My thinking is, we shall show $a_n$ is unbounded, and hence cannot be convergent.
Suppose $M \in \mathbb{R}$ is an upper bound for $a_n$.
Choose $N \in \mathbb{R}$ so that $N > 2M$ (Do I need to justify why I can do this? If so how?)
Notice, for all $n > N$:
$$\frac{n^2}{n+1} > \frac{n^2}{n+n} = \frac{n^2}{2n} = \frac{n}{2} > \frac{N}{2} > M$$
Hence we cannot find an upper bound for $a_n$, and so not convergent.
 A: Two minor comments.
One, very minor:
You can justify the existence of $N$ by recalling the Archimedean property of integers.

Two, slightly less minor:
You don't need to phrase your proof as a proof from contradiction. In fact, it is usually preferred to not do so if possible, because proofs by contradiction are usually slightly less elegant and slightly harder to follow. Your proof can be rewritten ever so slightly like so:

Let $M\in\mathbb R$. Then, there exists $N \in \mathbb{R}$ so that $N > 2M$
Notice, for all $n > N$:
$$\frac{n^2}{n+1} > \frac{n^2}{n+n} = \frac{n^2}{2n} = \frac{n}{2} >
\frac{N}{2} > M$$ and therefore, $M$ is not the upper bound of the sequence. Since $M$ was arbitrary, we conclude the sequence does not have an upper bound.

This is true even more in general. Many many proofs by contradiction, especially by less experienced students, are not really proofs by contradiction, and most of the time, they can be rewritten into a more direct form.
As a rule of thumb, you can spot them because they look something like this:

*

*We are trying to prove that the statement $\exists x\in A: P(x)$ is not true.

*Let $x\in A$.

*Assume $P(x)$ is true.

*Something something.

*Therefore, $\neg P(x)$.

*This is a contradiction with the assumption $P(x)$.

*Therefore, $\neg P(x)$.

*Therefore, $\forall x\in A: \neg P(x)$, qed.

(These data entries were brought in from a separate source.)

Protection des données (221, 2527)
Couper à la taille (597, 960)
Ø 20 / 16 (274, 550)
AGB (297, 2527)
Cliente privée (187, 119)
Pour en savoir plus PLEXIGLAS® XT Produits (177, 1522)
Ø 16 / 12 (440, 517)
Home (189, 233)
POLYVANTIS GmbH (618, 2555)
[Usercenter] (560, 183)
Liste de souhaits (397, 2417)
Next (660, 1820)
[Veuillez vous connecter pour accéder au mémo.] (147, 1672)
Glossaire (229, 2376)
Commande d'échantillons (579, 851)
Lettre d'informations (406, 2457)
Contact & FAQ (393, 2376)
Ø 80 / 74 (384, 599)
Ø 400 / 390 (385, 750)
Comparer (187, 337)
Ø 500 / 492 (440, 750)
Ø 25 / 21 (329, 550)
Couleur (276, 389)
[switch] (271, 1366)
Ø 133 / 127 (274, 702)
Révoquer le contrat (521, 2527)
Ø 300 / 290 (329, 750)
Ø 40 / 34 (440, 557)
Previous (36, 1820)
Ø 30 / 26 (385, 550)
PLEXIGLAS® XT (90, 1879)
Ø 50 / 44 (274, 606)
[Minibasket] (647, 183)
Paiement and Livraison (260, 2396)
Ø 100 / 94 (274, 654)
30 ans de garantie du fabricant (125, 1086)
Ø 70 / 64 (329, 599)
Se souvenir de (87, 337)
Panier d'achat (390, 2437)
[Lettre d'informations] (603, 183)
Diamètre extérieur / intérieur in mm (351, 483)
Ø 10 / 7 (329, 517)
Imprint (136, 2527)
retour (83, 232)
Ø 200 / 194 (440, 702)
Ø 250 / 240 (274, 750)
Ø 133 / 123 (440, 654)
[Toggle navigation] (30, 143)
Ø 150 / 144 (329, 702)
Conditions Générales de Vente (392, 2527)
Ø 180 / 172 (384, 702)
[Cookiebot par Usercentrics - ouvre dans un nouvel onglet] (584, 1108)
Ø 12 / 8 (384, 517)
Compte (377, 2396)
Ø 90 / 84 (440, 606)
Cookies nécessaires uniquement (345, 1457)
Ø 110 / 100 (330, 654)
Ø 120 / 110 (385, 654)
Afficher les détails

You might notice there is a bit of duplication in the proof above. We are concluding $\neg P(x)$ twice. And sometimes we are. However, be careful, it's very important what happens in the "something something" stage of the proof. There are two options:

*

*If the assumption $P(x)$ is used inside the somethingsomething part of the proof, then the proof is inherently a proof by contradiction. An example of this would be the standard proof of infinitude of prime numbers. In that proof, we specifically use the assumption that there is only a finite number of primes, and then construct a new number that is coprime to all of them.*

*However, the cases I am describing are such that the assumption $P(x)$ is not used in the somethingsomething part of the proof. In that case, the same proof can be rewritten simply as:


*

*We are trying to prove that the statement $\exists x\in A: P(x)$ is not true.

*Let $x\in A$.

*Something something.

*Therefore, $\neg P(x)$.

*Therefore, $\forall x\in A:\neg P(x)$, qed.

* Now, technically, even that proof can be rewritten into a more constructive form, but in that case, the rewrite would be very extensive and would not improve readability.